Item coordinate data
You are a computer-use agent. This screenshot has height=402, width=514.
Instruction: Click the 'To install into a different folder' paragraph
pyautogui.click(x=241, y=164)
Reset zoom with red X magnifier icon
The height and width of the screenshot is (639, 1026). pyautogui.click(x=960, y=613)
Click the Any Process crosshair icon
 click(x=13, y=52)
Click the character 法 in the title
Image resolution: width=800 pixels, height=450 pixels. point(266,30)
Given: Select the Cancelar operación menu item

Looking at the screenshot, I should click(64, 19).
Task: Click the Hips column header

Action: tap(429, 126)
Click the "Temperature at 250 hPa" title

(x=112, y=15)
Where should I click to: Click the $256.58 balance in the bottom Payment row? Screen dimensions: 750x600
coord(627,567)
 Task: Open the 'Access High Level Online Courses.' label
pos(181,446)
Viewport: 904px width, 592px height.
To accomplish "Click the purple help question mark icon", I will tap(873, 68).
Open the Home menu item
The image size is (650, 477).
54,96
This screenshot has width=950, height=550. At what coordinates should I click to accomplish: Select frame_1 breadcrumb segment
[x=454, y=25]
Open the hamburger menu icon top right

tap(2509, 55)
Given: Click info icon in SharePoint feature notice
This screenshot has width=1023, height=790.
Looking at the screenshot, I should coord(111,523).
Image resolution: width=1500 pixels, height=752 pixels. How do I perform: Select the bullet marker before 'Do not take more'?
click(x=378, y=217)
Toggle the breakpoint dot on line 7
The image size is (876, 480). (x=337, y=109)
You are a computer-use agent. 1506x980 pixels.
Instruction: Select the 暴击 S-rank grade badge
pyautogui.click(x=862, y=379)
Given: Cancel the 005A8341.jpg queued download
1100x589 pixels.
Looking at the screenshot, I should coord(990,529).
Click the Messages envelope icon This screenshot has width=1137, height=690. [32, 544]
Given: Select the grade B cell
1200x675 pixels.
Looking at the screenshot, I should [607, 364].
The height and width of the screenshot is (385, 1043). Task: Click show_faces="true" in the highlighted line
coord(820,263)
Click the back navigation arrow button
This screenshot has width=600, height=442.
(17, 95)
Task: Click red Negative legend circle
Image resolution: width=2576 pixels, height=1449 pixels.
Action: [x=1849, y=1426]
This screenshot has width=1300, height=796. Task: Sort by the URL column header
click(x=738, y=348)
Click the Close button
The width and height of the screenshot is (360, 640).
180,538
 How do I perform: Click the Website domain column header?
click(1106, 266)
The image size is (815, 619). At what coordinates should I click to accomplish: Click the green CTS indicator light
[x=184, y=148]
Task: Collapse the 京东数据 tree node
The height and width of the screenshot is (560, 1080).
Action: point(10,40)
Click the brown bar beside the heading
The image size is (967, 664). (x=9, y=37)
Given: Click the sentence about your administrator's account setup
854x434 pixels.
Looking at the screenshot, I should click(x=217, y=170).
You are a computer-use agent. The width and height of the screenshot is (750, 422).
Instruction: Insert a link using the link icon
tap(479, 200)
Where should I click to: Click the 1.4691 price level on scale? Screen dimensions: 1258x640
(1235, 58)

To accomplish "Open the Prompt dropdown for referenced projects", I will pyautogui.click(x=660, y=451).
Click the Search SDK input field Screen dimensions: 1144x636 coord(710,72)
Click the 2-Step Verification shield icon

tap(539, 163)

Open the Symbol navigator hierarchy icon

To be done: Reproduce every row above verbatim, with no changes to wording, numbers, or order.

Full answer:
You are a computer-use agent. This screenshot has height=402, width=514.
Instruction: Click the 'To install into a different folder' paragraph
pyautogui.click(x=241, y=164)
Reset zoom with red X magnifier icon
The height and width of the screenshot is (639, 1026). pyautogui.click(x=960, y=613)
Click the Any Process crosshair icon
 click(x=13, y=52)
Click the character 法 in the title
Image resolution: width=800 pixels, height=450 pixels. point(266,30)
Given: Select the Cancelar operación menu item

Looking at the screenshot, I should click(64, 19).
Task: Click the Hips column header

Action: tap(429, 126)
Click the "Temperature at 250 hPa" title

(x=112, y=15)
Where should I click to: Click the $256.58 balance in the bottom Payment row? Screen dimensions: 750x600
coord(627,567)
 Task: Open the 'Access High Level Online Courses.' label
pos(181,446)
Viewport: 904px width, 592px height.
To accomplish "Click the purple help question mark icon", I will tap(873, 68).
Open the Home menu item
The image size is (650, 477).
54,96
This screenshot has width=950, height=550. At what coordinates should I click to accomplish: Select frame_1 breadcrumb segment
[x=454, y=25]
Open the hamburger menu icon top right

tap(2509, 55)
Given: Click info icon in SharePoint feature notice
This screenshot has width=1023, height=790.
Looking at the screenshot, I should coord(111,523).
Image resolution: width=1500 pixels, height=752 pixels. How do I perform: Select the bullet marker before 'Do not take more'?
click(x=378, y=217)
Toggle the breakpoint dot on line 7
The image size is (876, 480). (x=337, y=109)
You are a computer-use agent. 1506x980 pixels.
Instruction: Select the 暴击 S-rank grade badge
pyautogui.click(x=862, y=379)
Given: Cancel the 005A8341.jpg queued download
1100x589 pixels.
Looking at the screenshot, I should coord(990,529).
Click the Messages envelope icon This screenshot has width=1137, height=690. [32, 544]
Given: Select the grade B cell
1200x675 pixels.
Looking at the screenshot, I should [607, 364].
The height and width of the screenshot is (385, 1043). Task: Click show_faces="true" in the highlighted line
coord(820,263)
Click the back navigation arrow button
This screenshot has width=600, height=442.
(17, 95)
Task: Click red Negative legend circle
Image resolution: width=2576 pixels, height=1449 pixels.
Action: [x=1849, y=1426]
This screenshot has width=1300, height=796. Task: Sort by the URL column header
click(x=738, y=348)
Click the Close button
The width and height of the screenshot is (360, 640).
180,538
 How do I perform: Click the Website domain column header?
click(1106, 266)
The image size is (815, 619). At what coordinates should I click to accomplish: Click the green CTS indicator light
[x=184, y=148]
Task: Collapse the 京东数据 tree node
The height and width of the screenshot is (560, 1080).
Action: point(10,40)
Click the brown bar beside the heading
The image size is (967, 664). (x=9, y=37)
Given: Click the sentence about your administrator's account setup
854x434 pixels.
Looking at the screenshot, I should click(x=217, y=170).
You are a computer-use agent. The width and height of the screenshot is (750, 422).
Instruction: Insert a link using the link icon
tap(479, 200)
Where should I click to: Click the 1.4691 price level on scale? Screen dimensions: 1258x640
(1235, 58)

To accomplish "Open the Prompt dropdown for referenced projects", I will pyautogui.click(x=660, y=451).
Click the Search SDK input field Screen dimensions: 1144x636 coord(710,72)
Click the 2-Step Verification shield icon

tap(539, 163)

Open the Symbol navigator hierarchy icon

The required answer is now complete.